Page extract:

• • •

There have been inveterate sinners, who, to set their consciences at
rest, have repeated their confession more than three times. We have seen
admirable reconciliations, enemies falling on their knees before each
other to ask each other's forgiveness, in so much sorrow that it was
easy to see that these changes were the results of grace and of the
mercy of God rather than of His justice."

FOOTNOTES:

[1] _The Old Regime in Canada_, p. 110.

[2] Joseph Sere de la Colombiere, vicar-general and archdeacon of
Quebec, pronounced Mgr. de Laval's funeral oration.




CHAPTER IV

ESTABLISHMENT OF THE SEMINARY


No sooner had he returned, than the Bishop of Petraea devoted all the
strength of his intellect to the execution of a plan which he had long
meditated, namely, the foundation of a seminary. In order to explain
what he understood by this word we cannot do better than to quote his
own ordinance relating to this matter: "There shall be educated and
trained such young clerics as may appear fit for the service of God, and
they shall be taught for this purpose the proper manner of administering
the sacraments, the methods of apostolic catechism and preaching, moral
theology, the ceremonies of the Church, the Gregorian chant, and other
things belonging to the duties of a good ecclesiastic; and besides, in
order that there may be formed in the said seminary and among its clergy
a chapter composed of ecclesiastics belonging thereto and chosen from
among us and the bishops of the said country, our successors, when the
king shall have seen fit to found the seminary, or from those whom the
said seminary may be able of itself to furnish to this institution
through the blessing of God. We desire it to be a perpetual school of
virtue, and a place of training whence we may derive pious and capable
recruits, in order to send them on all occasions, and whenever there may
be need, into the parishes and other places in the said country, in
order to exercise therein priestly and other duties to which they may
have been destined, and to withdraw them from the same parishes and
duties when it may be judged fitting, reserving to ourselves always, and
to the bishops, our successors in the said country, as well as to the
said seminary, by our orders and those of the said lords bishops, the
power of recalling all the ecclesiastics who may have gone forth as
delegates into the parishes and other places, whenever it may be deemed
necessary, without their having title or right of particular attachment
to a parish, it being our desire, on the contrary, that they should be
rightfully removable, and subject to dismissal and displacement at the
will of the bishops and of the said seminary, by the orders of the same,
in accordance with the sacred practice of the early ages of the Church,
which is followed and preserved still at the present day in many
dioceses of this kingdom."

• • •

Exercise data:
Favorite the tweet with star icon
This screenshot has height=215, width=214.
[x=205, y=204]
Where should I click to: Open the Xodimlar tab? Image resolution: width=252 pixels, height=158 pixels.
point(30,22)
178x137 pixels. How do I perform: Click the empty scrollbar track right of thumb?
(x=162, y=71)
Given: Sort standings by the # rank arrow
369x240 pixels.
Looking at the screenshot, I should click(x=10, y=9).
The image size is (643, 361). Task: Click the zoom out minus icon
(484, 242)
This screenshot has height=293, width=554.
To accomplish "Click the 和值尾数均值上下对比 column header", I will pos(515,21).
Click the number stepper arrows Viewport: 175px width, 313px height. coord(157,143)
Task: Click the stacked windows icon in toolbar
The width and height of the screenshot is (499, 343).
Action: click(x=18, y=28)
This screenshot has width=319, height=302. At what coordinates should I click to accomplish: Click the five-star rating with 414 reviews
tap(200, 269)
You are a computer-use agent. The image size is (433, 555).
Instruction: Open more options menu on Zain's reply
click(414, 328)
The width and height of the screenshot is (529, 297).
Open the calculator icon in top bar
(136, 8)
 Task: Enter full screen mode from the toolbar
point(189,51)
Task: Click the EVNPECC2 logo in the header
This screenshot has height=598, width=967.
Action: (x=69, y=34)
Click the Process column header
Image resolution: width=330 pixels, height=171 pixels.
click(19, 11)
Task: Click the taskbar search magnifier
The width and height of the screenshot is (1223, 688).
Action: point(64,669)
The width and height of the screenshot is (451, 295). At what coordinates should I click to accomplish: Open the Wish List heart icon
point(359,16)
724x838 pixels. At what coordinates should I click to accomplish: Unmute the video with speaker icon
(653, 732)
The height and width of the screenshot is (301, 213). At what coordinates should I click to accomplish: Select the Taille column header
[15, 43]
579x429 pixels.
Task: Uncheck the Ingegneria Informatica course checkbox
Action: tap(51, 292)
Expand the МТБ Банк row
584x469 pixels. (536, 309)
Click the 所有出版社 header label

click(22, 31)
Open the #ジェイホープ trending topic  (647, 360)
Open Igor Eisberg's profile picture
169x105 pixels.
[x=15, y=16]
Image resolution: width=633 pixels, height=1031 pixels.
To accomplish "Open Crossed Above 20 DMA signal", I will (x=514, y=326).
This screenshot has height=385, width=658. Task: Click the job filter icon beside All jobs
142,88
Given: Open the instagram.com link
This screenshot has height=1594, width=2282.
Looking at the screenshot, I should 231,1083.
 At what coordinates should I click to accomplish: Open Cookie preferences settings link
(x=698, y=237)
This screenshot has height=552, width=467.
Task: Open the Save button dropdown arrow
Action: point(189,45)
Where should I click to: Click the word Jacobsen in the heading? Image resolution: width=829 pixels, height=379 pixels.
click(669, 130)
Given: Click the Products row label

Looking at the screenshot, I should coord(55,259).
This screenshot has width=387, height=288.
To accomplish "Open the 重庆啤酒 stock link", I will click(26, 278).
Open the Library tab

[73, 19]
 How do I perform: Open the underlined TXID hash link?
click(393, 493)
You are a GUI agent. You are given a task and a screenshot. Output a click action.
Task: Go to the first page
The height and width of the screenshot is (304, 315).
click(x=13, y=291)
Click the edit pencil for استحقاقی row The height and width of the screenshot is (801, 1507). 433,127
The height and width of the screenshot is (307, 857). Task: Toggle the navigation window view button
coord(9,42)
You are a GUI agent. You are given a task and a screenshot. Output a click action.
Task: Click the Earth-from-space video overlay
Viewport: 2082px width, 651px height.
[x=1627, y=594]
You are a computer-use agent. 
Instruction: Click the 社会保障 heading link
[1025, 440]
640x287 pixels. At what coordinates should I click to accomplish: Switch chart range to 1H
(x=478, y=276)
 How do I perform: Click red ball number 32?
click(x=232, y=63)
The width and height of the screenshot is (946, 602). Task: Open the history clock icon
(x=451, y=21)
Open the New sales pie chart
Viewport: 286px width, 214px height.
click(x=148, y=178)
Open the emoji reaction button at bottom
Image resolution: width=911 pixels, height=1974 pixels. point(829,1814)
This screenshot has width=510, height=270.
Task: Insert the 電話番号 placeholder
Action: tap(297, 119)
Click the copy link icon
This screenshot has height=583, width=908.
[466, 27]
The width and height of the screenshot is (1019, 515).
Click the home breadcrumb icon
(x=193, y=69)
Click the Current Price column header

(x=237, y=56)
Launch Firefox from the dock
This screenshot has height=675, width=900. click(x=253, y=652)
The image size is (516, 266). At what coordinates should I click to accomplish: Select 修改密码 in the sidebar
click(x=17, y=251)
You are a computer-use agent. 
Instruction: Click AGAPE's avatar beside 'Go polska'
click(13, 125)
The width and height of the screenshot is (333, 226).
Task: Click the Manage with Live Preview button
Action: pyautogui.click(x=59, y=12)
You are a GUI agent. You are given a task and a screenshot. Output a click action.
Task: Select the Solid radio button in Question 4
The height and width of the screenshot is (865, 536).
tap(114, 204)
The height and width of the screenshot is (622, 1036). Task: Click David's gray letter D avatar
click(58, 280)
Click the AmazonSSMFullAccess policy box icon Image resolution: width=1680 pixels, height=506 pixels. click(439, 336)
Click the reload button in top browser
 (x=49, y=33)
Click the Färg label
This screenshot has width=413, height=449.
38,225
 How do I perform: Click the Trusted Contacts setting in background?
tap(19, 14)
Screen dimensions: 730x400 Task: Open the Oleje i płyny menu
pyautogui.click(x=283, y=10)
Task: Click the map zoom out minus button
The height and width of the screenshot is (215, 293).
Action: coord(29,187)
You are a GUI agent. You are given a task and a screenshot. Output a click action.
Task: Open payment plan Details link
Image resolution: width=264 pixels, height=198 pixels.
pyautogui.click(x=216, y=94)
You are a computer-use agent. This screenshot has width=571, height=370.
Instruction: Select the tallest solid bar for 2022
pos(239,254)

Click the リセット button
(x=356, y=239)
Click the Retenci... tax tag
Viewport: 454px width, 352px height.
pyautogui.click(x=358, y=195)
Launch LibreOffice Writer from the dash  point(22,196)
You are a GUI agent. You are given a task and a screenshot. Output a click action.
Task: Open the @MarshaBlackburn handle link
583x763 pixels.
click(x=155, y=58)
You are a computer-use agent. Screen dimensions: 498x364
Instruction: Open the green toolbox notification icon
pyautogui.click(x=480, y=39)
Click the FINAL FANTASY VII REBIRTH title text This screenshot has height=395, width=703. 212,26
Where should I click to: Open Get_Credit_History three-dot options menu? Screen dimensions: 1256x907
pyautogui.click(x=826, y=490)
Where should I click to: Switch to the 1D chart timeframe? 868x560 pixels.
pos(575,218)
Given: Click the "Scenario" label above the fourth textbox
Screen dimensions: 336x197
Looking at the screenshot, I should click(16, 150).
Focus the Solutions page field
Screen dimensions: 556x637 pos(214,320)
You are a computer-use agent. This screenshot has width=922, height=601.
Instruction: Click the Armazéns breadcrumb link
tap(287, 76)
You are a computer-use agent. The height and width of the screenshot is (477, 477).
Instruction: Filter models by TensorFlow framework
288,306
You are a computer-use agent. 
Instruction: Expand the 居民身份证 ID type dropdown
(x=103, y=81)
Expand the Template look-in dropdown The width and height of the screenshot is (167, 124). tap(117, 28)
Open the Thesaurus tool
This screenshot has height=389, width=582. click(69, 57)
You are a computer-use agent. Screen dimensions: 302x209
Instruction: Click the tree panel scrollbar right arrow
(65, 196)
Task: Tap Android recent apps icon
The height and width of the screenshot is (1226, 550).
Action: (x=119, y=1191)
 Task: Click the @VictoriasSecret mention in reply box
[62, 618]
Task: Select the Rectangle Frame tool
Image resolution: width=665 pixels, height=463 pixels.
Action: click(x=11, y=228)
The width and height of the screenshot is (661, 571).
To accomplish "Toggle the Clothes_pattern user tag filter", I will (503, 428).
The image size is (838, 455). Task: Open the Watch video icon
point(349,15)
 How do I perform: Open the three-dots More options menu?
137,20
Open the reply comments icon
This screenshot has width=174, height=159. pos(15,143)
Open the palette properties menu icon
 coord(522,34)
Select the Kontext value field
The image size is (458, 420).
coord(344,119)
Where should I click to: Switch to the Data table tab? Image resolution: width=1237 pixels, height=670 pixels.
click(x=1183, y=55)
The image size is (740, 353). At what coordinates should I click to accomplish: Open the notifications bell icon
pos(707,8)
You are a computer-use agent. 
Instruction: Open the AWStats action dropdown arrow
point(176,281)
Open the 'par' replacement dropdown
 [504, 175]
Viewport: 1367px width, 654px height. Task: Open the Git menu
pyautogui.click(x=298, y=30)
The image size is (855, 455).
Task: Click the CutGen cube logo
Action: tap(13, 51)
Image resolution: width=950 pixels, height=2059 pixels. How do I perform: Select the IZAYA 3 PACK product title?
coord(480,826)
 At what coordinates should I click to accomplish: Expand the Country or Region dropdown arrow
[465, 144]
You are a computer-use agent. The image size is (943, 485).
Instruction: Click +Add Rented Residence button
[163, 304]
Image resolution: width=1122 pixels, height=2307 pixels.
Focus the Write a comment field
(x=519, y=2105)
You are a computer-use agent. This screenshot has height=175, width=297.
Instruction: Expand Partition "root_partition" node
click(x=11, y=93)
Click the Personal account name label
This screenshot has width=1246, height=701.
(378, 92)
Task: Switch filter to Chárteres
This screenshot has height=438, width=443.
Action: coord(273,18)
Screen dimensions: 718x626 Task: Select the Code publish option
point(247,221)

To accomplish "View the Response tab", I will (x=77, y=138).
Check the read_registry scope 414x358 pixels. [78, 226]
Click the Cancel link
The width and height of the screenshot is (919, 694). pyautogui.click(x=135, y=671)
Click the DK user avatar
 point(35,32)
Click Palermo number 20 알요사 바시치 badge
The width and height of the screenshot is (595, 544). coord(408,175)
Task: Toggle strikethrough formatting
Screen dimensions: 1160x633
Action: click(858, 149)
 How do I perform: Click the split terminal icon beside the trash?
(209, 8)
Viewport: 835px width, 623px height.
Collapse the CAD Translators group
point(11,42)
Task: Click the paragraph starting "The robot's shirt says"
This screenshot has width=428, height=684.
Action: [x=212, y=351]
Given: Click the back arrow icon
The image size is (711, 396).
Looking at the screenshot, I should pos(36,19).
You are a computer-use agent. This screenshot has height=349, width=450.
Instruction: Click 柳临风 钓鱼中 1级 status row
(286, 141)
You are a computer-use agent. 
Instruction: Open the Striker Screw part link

• • •

Problem A:
Answer these from the seminary text:
(i) Who pronounced Mgr. de Laval's funeral oration?
(ii) What is the title of Chapter IV?
(iii) Which kind of chant were the young clerics to be taught?
Problem B: Repeat the part of the seminary text starting with "There have been" and going on through "Laval's funeral oration.".

Response area A:
(i) Joseph Sere de la Colombiere, vicar-general and archdeacon of Quebec
(ii) Establishment of the Seminary
(iii) The Gregorian chant

Response area B:
There have been inveterate sinners, who, to set their consciences at
rest, have repeated their confession more than three times. We have seen
admirable reconciliations, enemies falling on their knees before each
other to ask each other's forgiveness, in so much sorrow that it was
easy to see that these changes were the results of grace and of the
mercy of God rather than of His justice."

FOOTNOTES:

[1] _The Old Regime in Canada_, p. 110.

[2] Joseph Sere de la Colombiere, vicar-general and archdeacon of
Quebec, pronounced Mgr. de Laval's funeral oration.